## START Extracted text
On Thu, Sep 22, 2016 at 07:35:22PM +0200, Nico Golde wrote:
> + apt list
> 
> Hi,
> * Bjoern Jacke <bjoern@j3e.de> [2016-09-22 15:06]:
> > On 22.09.2016 14:19, Nico Golde wrote:
> > > Wouldn't a person being in charge to apply updates in the first place also 
> > > notice this error and fix it?
> > 
> > as I have written in the bug report. The error message says explicitly
> > that only that single repository will not work - which generally implies
> > that other repositories will be unaffected.
> > 
> > A repository or mirror maintainer (I am one for example...) would be
> > able right now to stop any update to be installed on their users'
> > servers. Users would see a message that my (attacker) repository is
> > "expired" but all the other repos are fine (including
> > security.debian.org!). Then I would have time to hack them. From my
> > server logs I would even see, who of the users did *not* disable my
> > intentionally broken repository.
> > 
> > I might also time my attack better: I wait for some upstream project to
> > report a serious remote exploit and THEN break by repository, so that
> > server maintainers don't have much time to notice the error message that
> > they have a broken repository. Users would not receive the updates for
> > the just released security fixes.
> > 
> > Now that I pointed out how I might easily prepare attacks with this apt
> > bug it look to me like a very obviously critical security flaw. This
> > looks to me like one of those class of bugs which might have been
> > implemented intentionally. I hope you see this the same way and push the
> > apt maintainers to fix this as soon as possible.
## END Extracted text
* _Instruction 1_: Quote the email about the apt bug word for word, from "On Thu, Sep" to "will be unaffected.".
* _Instruction 2_: In the email about the apt bug, which repository is named as one that users would still see as fine?
## START Raw data
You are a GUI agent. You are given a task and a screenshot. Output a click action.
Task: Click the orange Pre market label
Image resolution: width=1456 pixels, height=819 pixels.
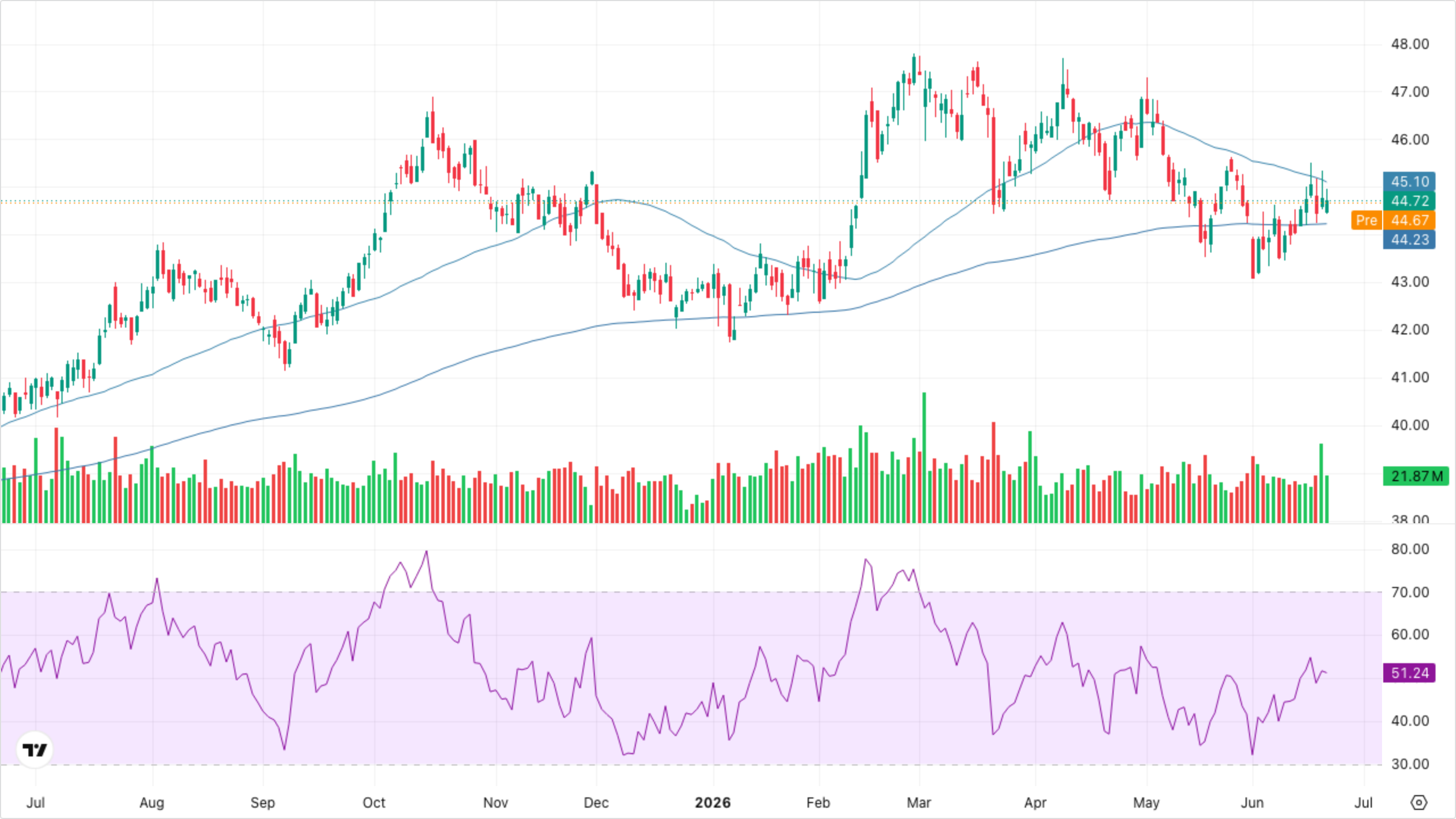(1366, 220)
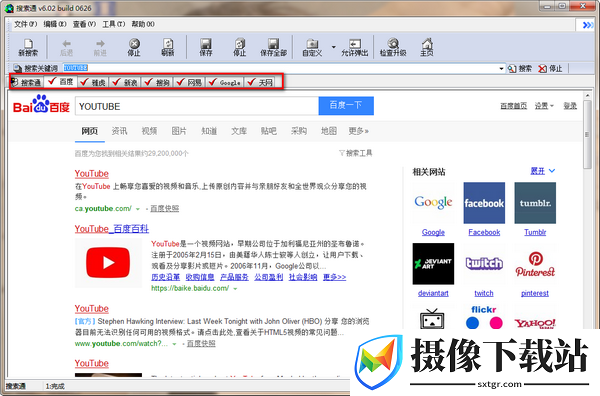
## END Raw data
* _Worked answer 1_:
On Thu, Sep 22, 2016 at 07:35:22PM +0200, Nico Golde wrote:
> + apt list
> 
> Hi,
> * Bjoern Jacke <bjoern@j3e.de> [2016-09-22 15:06]:
> > On 22.09.2016 14:19, Nico Golde wrote:
> > > Wouldn't a person being in charge to apply updates in the first place also 
> > > notice this error and fix it?
> > 
> > as I have written in the bug report. The error message says explicitly
> > that only that single repository will not work - which generally implies
> > that other repositories will be unaffected.

* _Worked answer 2_: security.debian.org